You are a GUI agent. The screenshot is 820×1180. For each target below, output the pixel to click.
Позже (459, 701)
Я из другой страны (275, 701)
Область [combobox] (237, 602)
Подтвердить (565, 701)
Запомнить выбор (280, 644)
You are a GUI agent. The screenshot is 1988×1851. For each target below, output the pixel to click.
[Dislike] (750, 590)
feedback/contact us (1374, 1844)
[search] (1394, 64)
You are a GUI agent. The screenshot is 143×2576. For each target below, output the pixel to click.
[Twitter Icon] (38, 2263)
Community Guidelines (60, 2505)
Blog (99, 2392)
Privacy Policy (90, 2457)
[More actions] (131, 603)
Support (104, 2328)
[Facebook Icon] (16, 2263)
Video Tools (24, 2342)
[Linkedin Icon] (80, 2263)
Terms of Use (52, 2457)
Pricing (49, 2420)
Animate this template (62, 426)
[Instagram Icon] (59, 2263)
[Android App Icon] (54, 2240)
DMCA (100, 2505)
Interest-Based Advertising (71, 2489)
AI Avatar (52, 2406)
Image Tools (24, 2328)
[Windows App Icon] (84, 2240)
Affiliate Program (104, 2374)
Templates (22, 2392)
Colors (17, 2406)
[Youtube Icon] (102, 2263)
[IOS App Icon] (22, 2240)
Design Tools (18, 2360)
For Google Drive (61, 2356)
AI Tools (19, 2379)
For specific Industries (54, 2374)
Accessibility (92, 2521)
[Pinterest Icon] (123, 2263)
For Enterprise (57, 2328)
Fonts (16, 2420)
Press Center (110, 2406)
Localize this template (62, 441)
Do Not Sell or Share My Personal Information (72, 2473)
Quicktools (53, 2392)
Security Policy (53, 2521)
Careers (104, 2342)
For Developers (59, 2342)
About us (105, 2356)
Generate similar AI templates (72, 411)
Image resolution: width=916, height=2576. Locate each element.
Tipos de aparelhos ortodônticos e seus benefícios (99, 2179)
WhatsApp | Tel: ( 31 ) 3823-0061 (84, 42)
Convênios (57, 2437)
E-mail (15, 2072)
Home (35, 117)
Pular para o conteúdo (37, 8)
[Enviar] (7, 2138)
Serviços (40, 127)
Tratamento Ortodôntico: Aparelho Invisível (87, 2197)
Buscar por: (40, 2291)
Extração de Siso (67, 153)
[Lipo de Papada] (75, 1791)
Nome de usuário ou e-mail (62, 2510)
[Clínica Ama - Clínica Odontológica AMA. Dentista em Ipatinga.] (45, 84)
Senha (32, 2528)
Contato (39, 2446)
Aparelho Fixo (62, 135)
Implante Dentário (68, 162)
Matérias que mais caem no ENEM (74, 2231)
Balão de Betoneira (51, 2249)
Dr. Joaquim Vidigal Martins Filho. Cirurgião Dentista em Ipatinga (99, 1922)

____________________

* [TASK TO CARRY OUT]: From the first line of the data above through the line containing "Запомнить выбор (280, 644)", set each line down again exactly; include both ends and omit everything else.

* [ANSWER FOR THE TASK]:
You are a GUI agent. The screenshot is 820×1180. For each target below, output the pixel to click.
Позже (459, 701)
Я из другой страны (275, 701)
Область [combobox] (237, 602)
Подтвердить (565, 701)
Запомнить выбор (280, 644)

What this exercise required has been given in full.